First up was St Emilion Grand Cru Chateau Teyssier – run by the inimitable and distinguished Brit Johnny Maltus, a great friend of Jascots and producer of some of the finest wines to be found on the right bank. Compared to the power of the left bank wines we had tasted over the preceding couple of days, the selection from the Maltus stable proved to be a little more restrained and delicate but no less appealing – with all the hallmark characteristics and subtle nuances that you would expect in the wines of the commune.
Alastair Pyatt’s final blog from the 2011 Bordeaux En Primeur Tasting.
Our fourth and final day saw us up at the crack of dawn to make the hour or so drive across the river to the right bank appellations of St Emilion and Pomerol with their clay soils, merlot dominated wines and achingly beautiful landscapes – gone were the gravel flat plains and grand Chateaux of the Medoc, replaced now by the gently rolling green hills and rustic farmhouses of the right bank.
From Teyssier, we headed next to the village of St Emilion itself and another Union des Grands Crus tasting only to find it closed and so piled back in the car via an altercation between Jack and a local vigneron who had decided, in an otherwise totally empty car park, to park right next to us, swing his car door open and crash it into our rental car – Jack didn’t take too kindly to this and told him in no uncertain terms what he thought – Monsieur took one look at the British Bulldog that is Jack Scott and wisely thought better of arguing.
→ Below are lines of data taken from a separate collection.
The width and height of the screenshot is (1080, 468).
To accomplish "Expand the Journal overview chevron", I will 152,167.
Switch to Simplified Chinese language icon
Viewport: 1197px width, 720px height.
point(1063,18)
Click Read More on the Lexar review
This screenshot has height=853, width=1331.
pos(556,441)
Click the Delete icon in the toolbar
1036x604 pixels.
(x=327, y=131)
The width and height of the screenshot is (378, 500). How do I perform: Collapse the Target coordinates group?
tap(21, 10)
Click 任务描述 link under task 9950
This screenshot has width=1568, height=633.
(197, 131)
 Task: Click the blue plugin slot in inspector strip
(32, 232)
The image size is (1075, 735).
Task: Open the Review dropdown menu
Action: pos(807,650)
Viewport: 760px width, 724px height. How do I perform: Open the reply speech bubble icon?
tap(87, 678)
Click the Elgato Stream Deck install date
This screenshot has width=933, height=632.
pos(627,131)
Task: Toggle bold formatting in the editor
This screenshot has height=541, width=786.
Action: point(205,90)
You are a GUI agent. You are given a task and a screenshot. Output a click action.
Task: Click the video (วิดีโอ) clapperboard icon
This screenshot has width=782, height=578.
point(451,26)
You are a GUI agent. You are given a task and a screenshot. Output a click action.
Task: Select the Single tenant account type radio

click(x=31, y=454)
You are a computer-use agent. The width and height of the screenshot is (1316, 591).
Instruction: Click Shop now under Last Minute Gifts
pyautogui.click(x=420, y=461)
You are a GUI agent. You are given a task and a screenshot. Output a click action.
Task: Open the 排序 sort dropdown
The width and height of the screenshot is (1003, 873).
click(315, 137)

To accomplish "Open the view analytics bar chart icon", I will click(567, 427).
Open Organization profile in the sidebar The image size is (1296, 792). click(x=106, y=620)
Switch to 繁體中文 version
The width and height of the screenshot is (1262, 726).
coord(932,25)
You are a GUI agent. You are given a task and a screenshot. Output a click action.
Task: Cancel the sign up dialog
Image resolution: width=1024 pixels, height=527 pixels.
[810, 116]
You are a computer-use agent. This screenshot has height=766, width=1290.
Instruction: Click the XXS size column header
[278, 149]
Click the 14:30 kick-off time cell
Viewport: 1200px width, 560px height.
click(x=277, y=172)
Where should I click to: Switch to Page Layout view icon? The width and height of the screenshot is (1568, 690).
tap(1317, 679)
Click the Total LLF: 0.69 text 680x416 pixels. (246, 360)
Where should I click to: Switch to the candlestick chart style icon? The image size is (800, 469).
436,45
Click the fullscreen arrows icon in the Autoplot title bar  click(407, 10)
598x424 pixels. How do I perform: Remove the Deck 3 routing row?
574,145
With the entente cordiale lying in tatters in a St Emilion car park, we headed down the road, via another UGC tasting to our final and smallest appellation of the trip, the much vaunted Pomerol, home of legendary names such as Chx Petrus , Le Pin and many more eye-wateringly expensive wines besides.
Ever wary of the imminent drive all the way back to Bordeaux Merignac for the afternoon flight back to Gatwick, we made short work here of the handful of wines on show but boy, were they impressive – there is a purity of expression unlike any other in the wines of Pomerol when they get it right and the class of 2011 are graduating in style – combining depth of flavour, delicacy, richness and length that is not often found in other wines of a similar cuvee.
With time escaping us, we tasted our last wine and made our final notes, ever diligent and thorough and headed back to the car and soon were cruising down the autoroute, airport and England bound.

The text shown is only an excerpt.